I believe the unknowns present a very real challenge to hearers and readers; that of knowing the nature of their sufferingss and difficulties. Of helplessness in the face of hardships. The inability to name a fear, to shed light on it, and with knowledge, to banish it into darkness.
Zipes says the mannikin's name
reveals nothing about Rumpelstiltskin's essence or identity. The naming simply banishes the threatening creature from interfering with the queen's life. Moreover, his role has always been presented in a misleading way. According to the Aarne-Thompson tale type 500, Rumpelstiltskin is categorized as a helper, though he is obviously a blackmailer and oppressor. (emphasis mine)
Yet naming one's enemy** is an ancient tradition that gives a person power over the one who has been named.

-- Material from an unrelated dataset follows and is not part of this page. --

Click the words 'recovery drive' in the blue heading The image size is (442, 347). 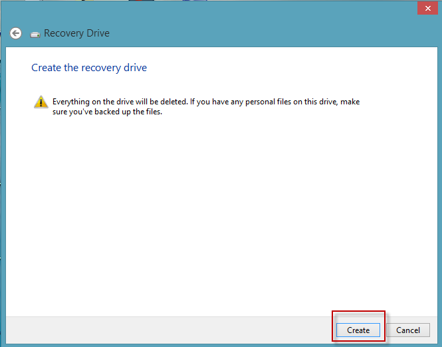[114, 68]
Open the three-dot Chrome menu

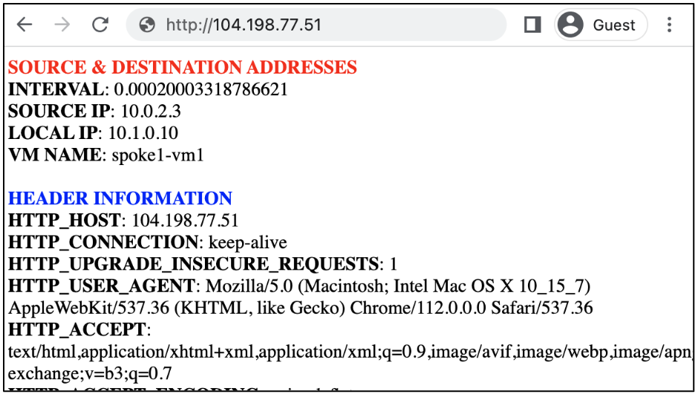pyautogui.click(x=670, y=25)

Finally, I am puzzled as to why, if it is so obvious that Rumpelstiltskin is a blackmailer and oppressor, gifted storytellers have successfully depicted him as a sympathetic antagonist, or even anti-hero?
"In short," the paragraph concludes, "the categorization has strangely resulted in concern for a villain whose name is just as meaningless as the scholarship that has been absorbed in naming him."
The lack of knowledge about the identity and motivations of Rumpelstiltskin can be very significant to those who have ever faced an obstacle they did not know how to overcome. And, as is the way with myth and fairy tales--and poetry--it is in the not-telling, the leaving-blank, the things-left-unsaid that their meanings and power take shape and form, that the tales become the subject of discussion, that folklorists, psychoanalysts, and literary critics are still pondering their significance today.
* Even what are called "answers" by a fairy tale standard, which can sometimes be more obtuse than revealing. As in Bluebeard: we know the other wives died because they opened the door--but what did the first one do to deserve death?
** Or even one's ally. I am by no means a Jewish scholar, but I understand that in their tradition, knowing the name of the Hebrew God is a sacred privilege.